● Exercise brief:
Leave the pictures out and quote every line from the start of the listing to the line with "Image resolution: width=868", inclusive.

● Data for the task:

Content starts

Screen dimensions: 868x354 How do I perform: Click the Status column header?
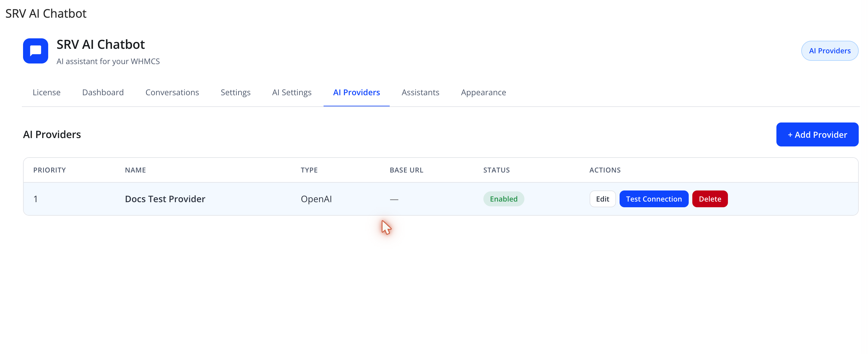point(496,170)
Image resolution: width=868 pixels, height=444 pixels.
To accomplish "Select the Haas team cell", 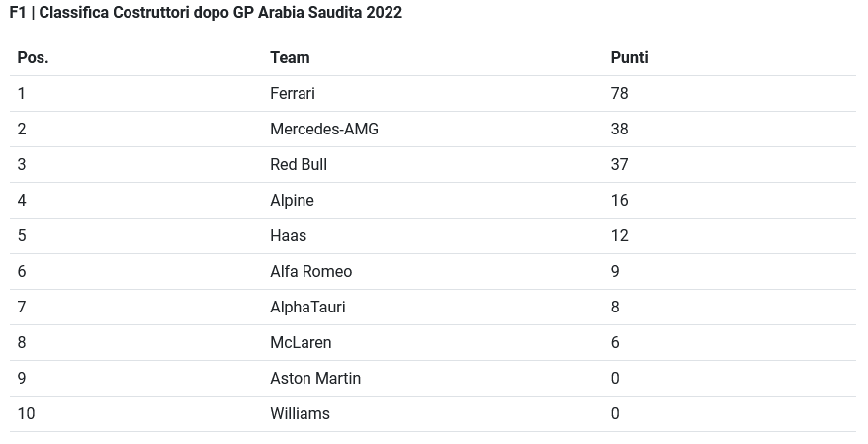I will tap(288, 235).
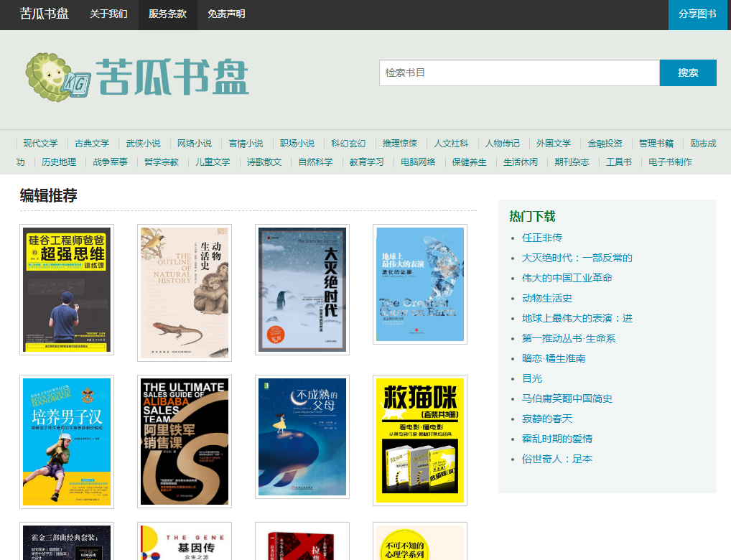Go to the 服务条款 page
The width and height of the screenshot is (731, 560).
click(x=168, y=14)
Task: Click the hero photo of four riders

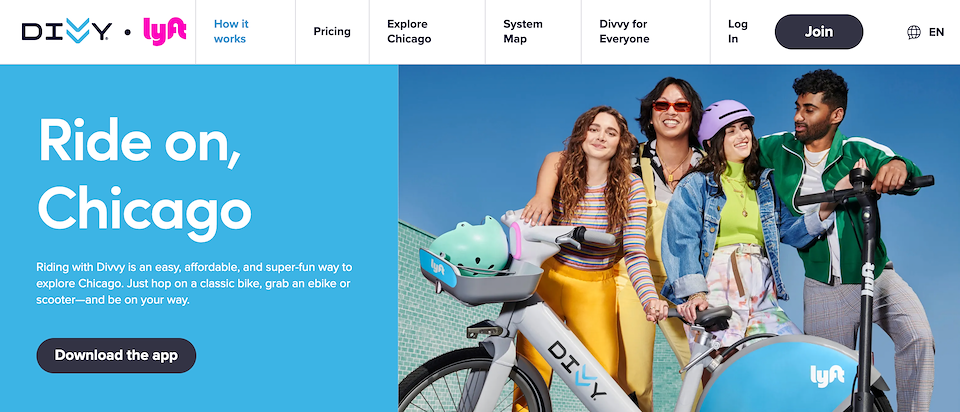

Content ends

● Your solution:
Screen dimensions: 868x354 How do I perform: Click the Status column header?
point(496,170)
Image resolution: width=868 pixels, height=444 pixels.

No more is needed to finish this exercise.